И царь выпрямился, с мечом в руках, и взмахнул им; и царь стал биться, и бился так против троих воинов, но они были тоже сильные воины, мужчины, хорошо обученные воины и вдобавок старые нубийские охотники, они сражались с человеком, как со зверем, и они победили его, хоть он и изранил их сильно, едвали не смертельно. Они уползли из опочивальни, стена, зажимая раны руками. Ее возлюбленный, ее царь лежал на полу, среди разбросанных одежд и драгоценностей, нагой, со страшной колотой раной в боку; это старый нубиец достал его своим коротким мечом. Меч царя валялся рядом с ним. Она глядела на мертвого возлюбленного остановившимся взглядом. Вот тогда она ослепла в первый раз.

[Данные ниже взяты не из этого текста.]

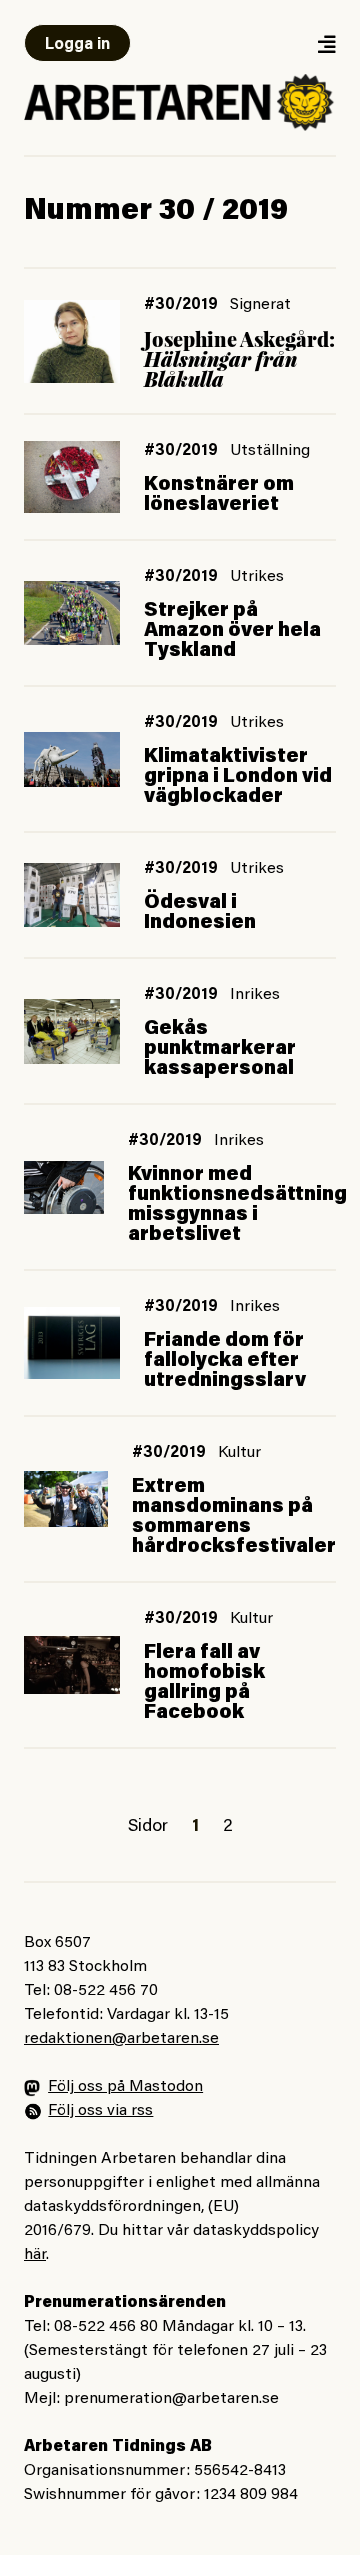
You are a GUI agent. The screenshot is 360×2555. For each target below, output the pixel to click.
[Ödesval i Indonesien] (72, 895)
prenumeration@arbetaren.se (171, 2399)
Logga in (77, 45)
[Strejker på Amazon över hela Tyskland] (72, 613)
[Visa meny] (326, 43)
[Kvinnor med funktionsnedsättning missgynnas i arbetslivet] (64, 1187)
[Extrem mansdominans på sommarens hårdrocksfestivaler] (66, 1499)
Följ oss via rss (100, 2111)
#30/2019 (181, 305)
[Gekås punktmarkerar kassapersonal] (72, 1031)
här (35, 2255)
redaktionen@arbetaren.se (121, 2039)
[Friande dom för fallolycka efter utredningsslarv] (72, 1343)
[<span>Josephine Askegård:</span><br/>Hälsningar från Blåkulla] (72, 341)
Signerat (260, 305)
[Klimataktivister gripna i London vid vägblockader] (72, 759)
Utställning (270, 451)
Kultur (239, 1453)
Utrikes (257, 577)
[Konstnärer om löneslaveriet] (72, 477)
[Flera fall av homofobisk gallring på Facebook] (72, 1665)
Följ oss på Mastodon (125, 2087)
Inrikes (255, 995)
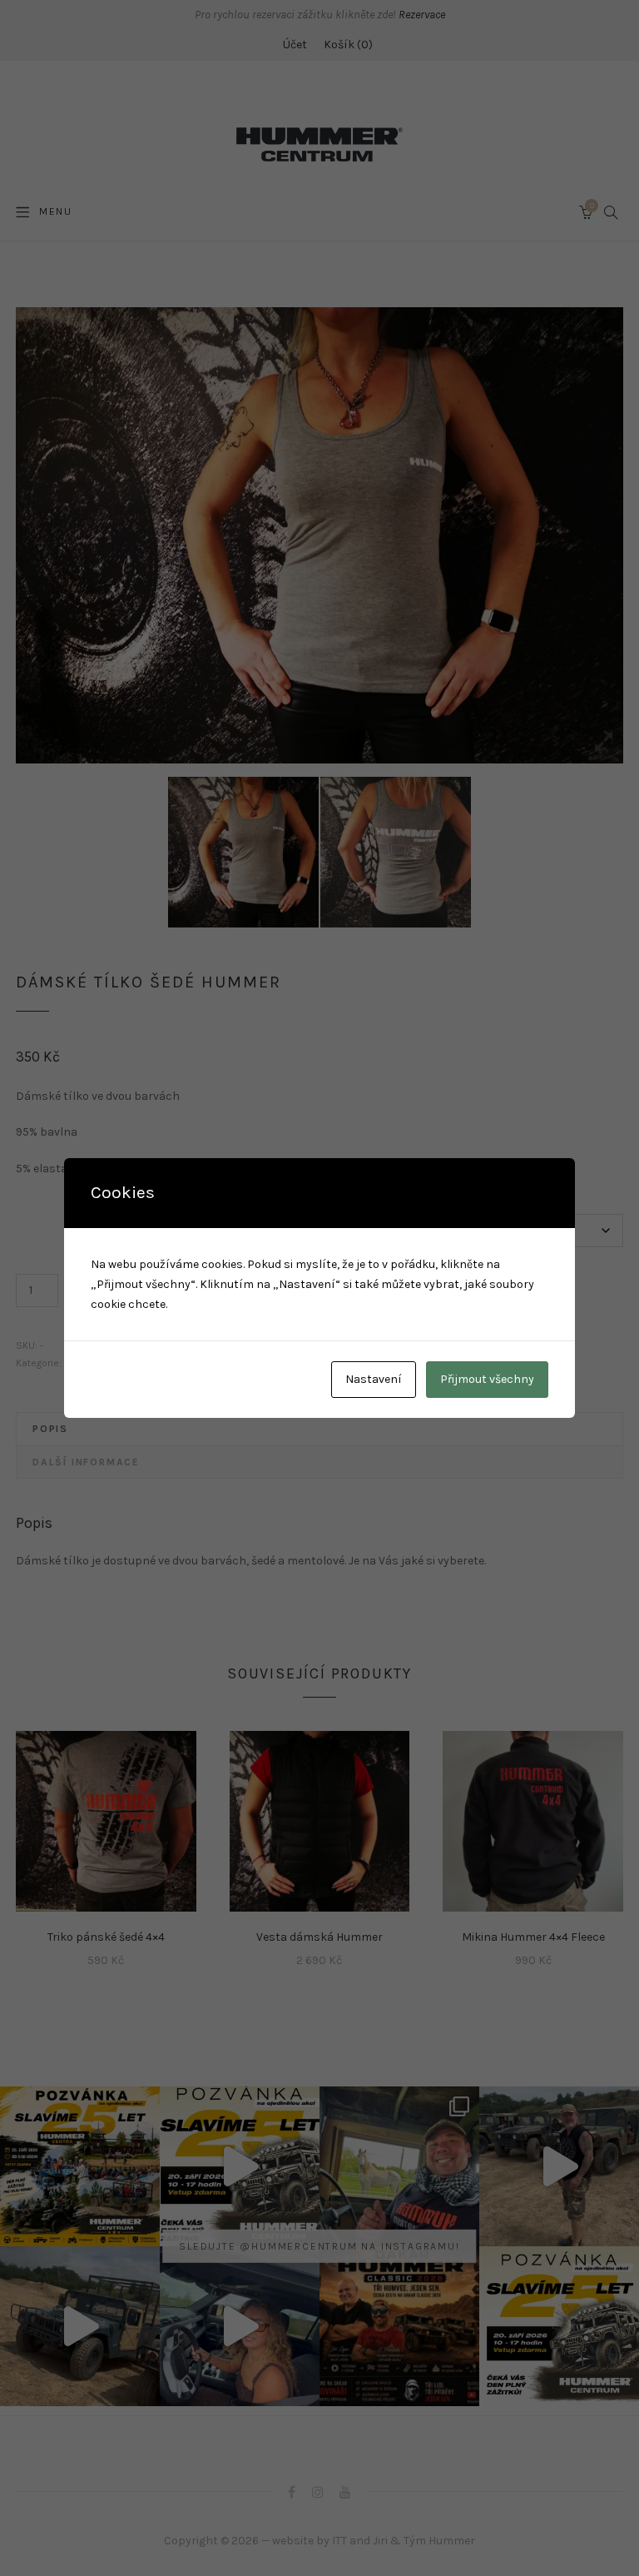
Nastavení (373, 1379)
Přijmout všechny (487, 1379)
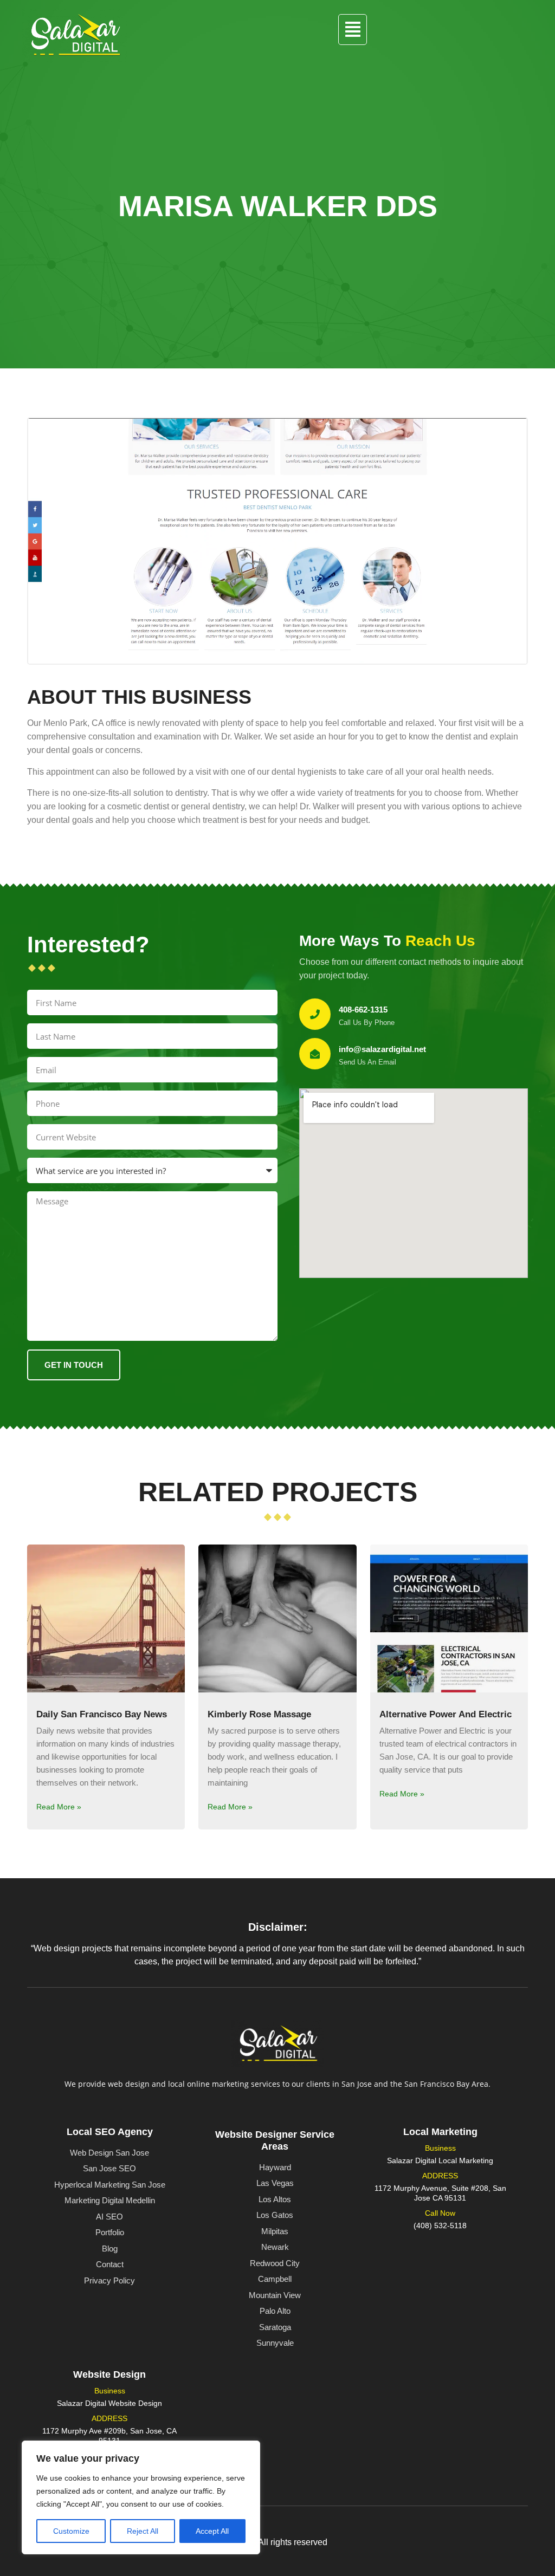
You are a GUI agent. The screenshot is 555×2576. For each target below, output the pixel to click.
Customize (71, 2531)
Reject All (142, 2531)
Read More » (58, 1806)
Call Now (440, 2213)
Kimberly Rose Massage (259, 1714)
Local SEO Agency (110, 2131)
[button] (352, 29)
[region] (141, 2497)
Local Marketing (440, 2131)
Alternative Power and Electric (445, 1714)
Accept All (212, 2531)
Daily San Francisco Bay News (101, 1714)
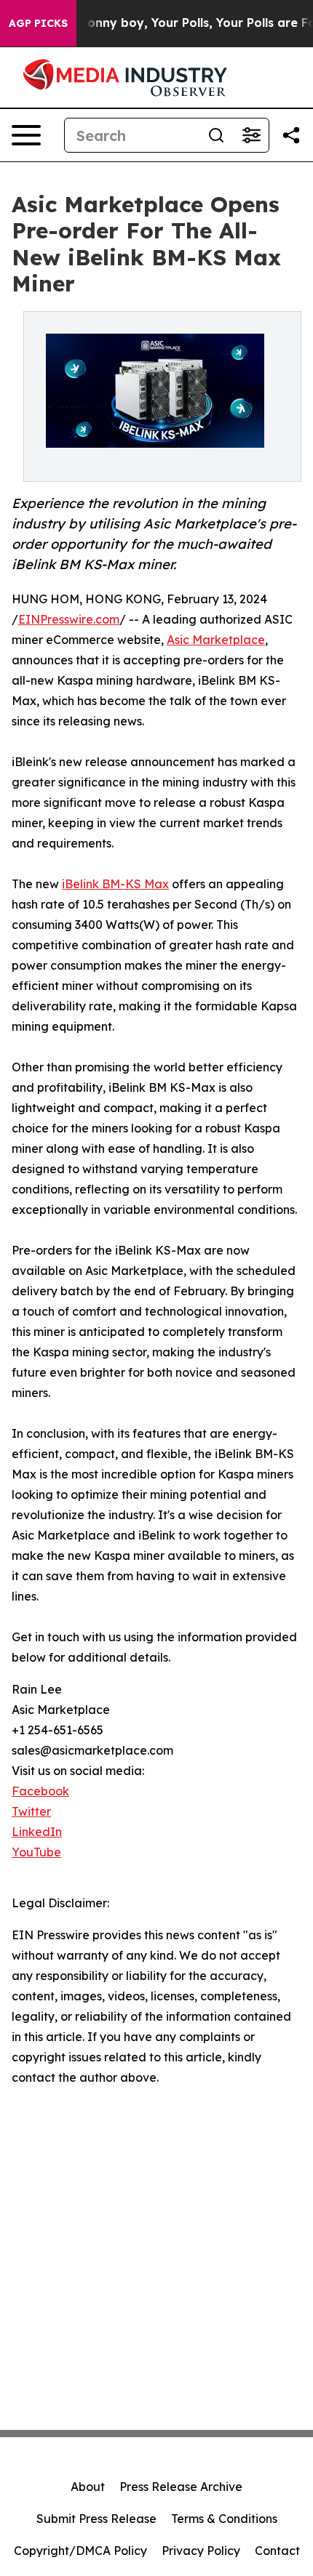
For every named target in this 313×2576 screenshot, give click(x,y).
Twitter (31, 1811)
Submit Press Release (96, 2518)
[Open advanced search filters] (251, 135)
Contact (277, 2550)
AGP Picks (38, 23)
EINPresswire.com (68, 619)
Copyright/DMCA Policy (80, 2550)
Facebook (40, 1791)
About (88, 2486)
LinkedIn (37, 1831)
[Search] (216, 135)
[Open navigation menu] (26, 135)
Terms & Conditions (224, 2518)
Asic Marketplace (216, 639)
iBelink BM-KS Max (115, 884)
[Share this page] (291, 135)
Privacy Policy (201, 2550)
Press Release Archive (180, 2486)
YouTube (36, 1852)
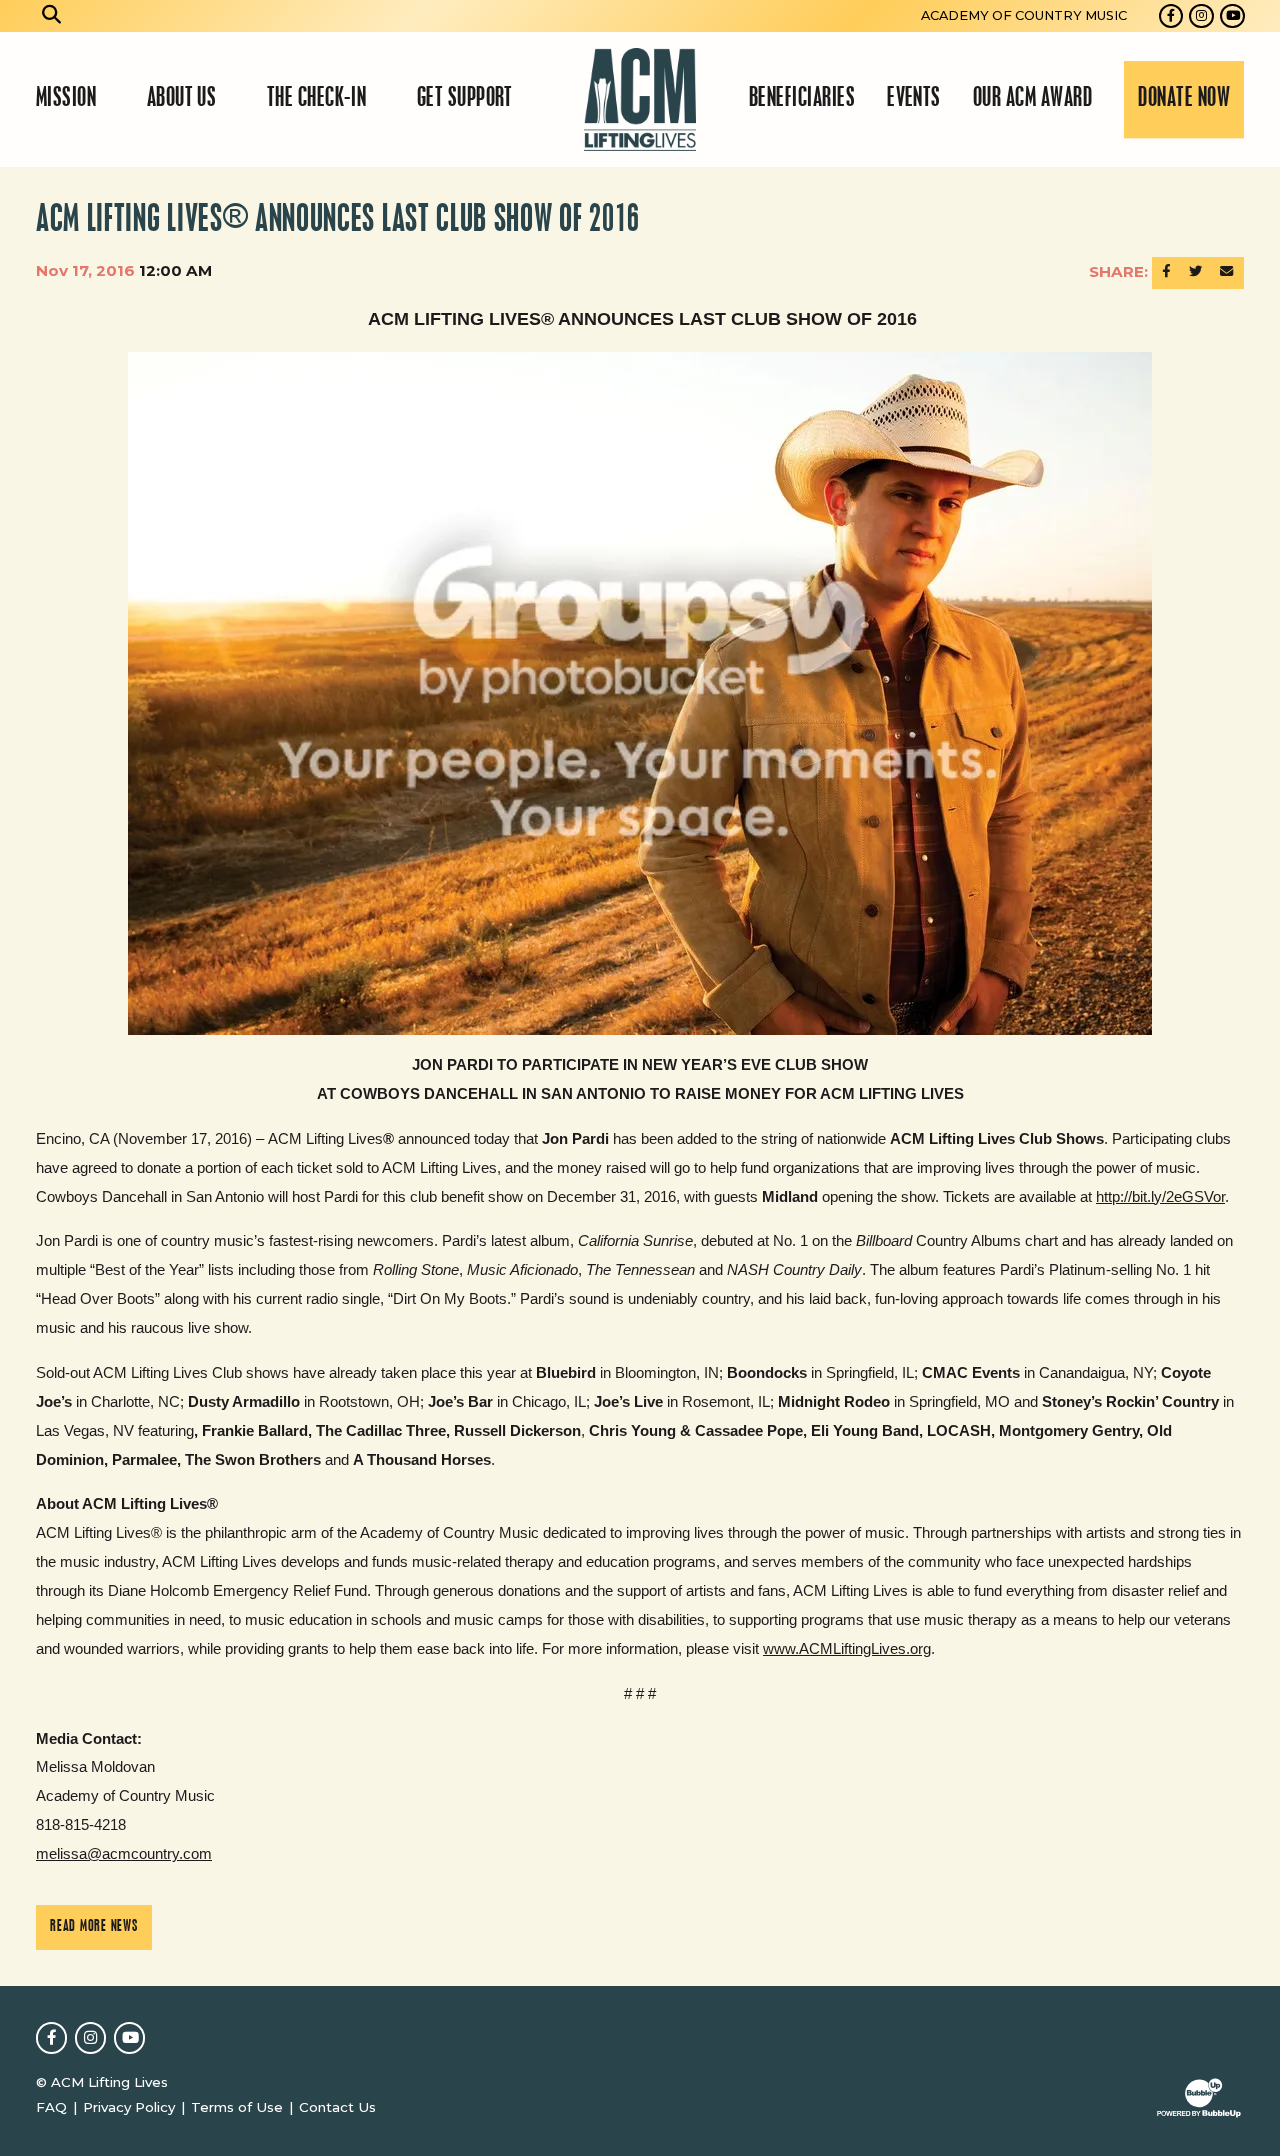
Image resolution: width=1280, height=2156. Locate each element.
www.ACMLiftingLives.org (847, 1648)
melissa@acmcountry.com (124, 1853)
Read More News (94, 1927)
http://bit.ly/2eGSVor (1160, 1196)
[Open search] (52, 16)
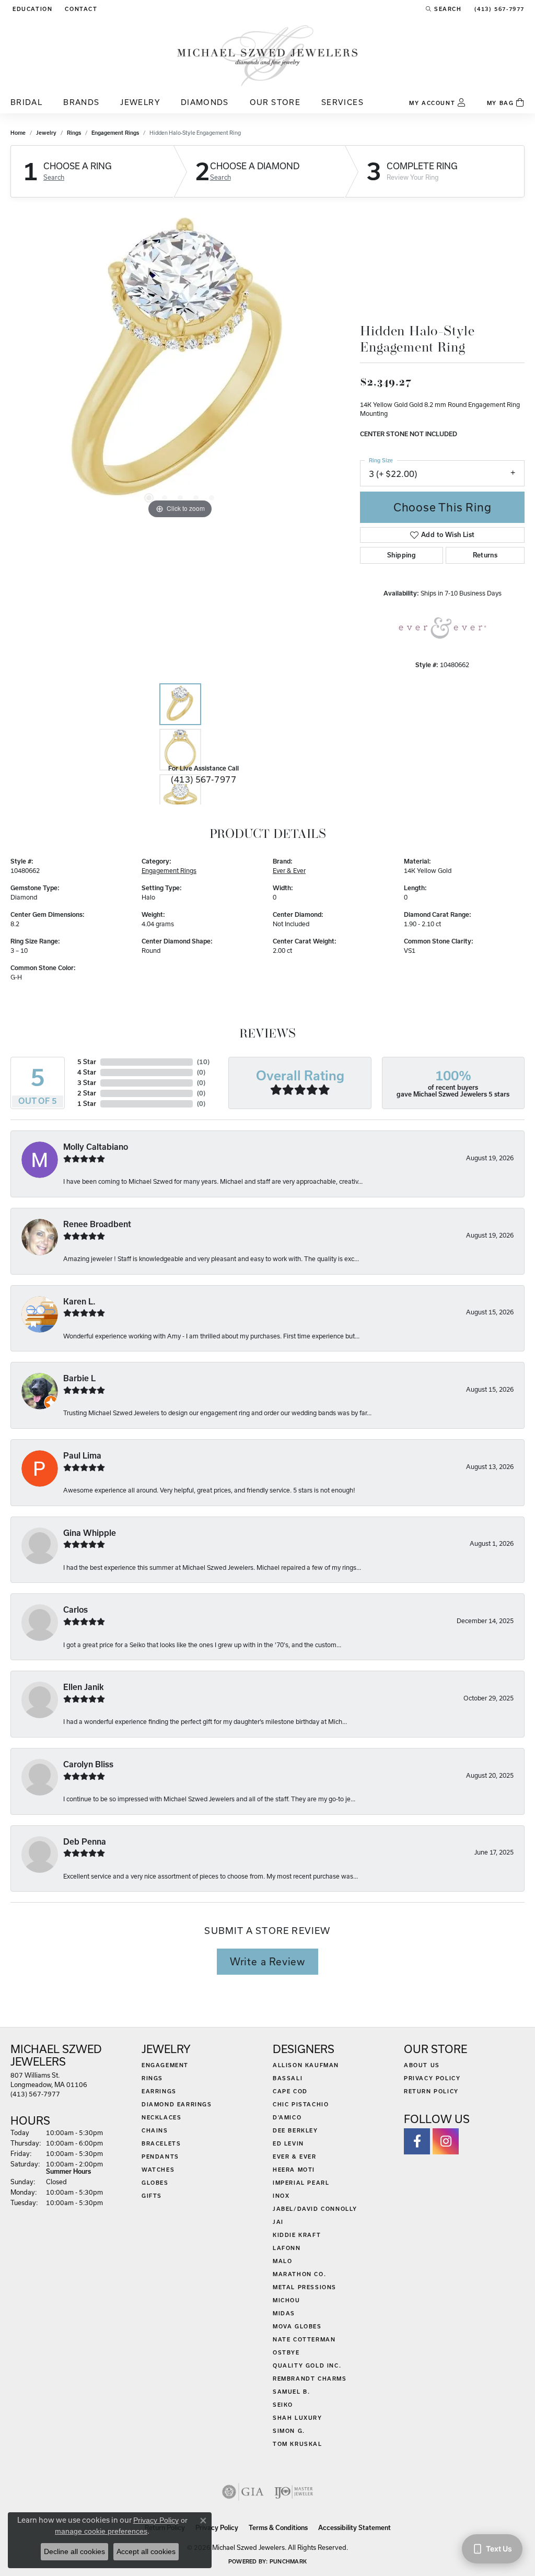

И она не видела, как вошел черный раб.
Она услышала это.
"Дарак, – сказала она одними губами, – я знаю, это ты подговорил воинов убить царя". Он замотал головой: это не я, госпожа. "Ты врешь мне! – крикнула она, и ее волосы разметались вокруг головы. – Ты не хочешь сказать правду!" И опять он отрекся от правды. Тогда она сказала: "Возьми тряпку, смой отовсюду кровь, я обмою царя. Мы отнесем его в саркофаг и положим в его усыпальнице, как и велено было им своим подданным". Черный раб послушно делал все, что говорила она, молчал. Молчала и она. Ее глаза были слепы. Она окунала губку в теплую воду и обмывала его, мертвого – так, как когда-то он купал ее в чане с горячей водой, живую. Он купал ее, как ребенка. Она обмывала его, как обмывают всех умерших, шепча заупокойную молитву богам Нижнего Мира.
И они положили его в гробницу; и она пришла однажды ночью, с зажженным факелом, чтобы попрощаться с ним, чтобы погрузить в саркофаг все свои драгоценности, что дарил ей царь, так и не успевший обвенчаться с ней, и лечь рядом с ним. Она хотела себя убить – и не смогла. Ее убил черный раб – тот, что был в нее влюблен. Потом черный раб убил себя. Это она видела уже сверху, когда душа ее взмыла над лежащими в крови телами.
И собака царя, белая с черными пятнами, долго выла над умершими; и потом залезла в саркофаг, и смежила глаза, и умерла от тоски по людям своим.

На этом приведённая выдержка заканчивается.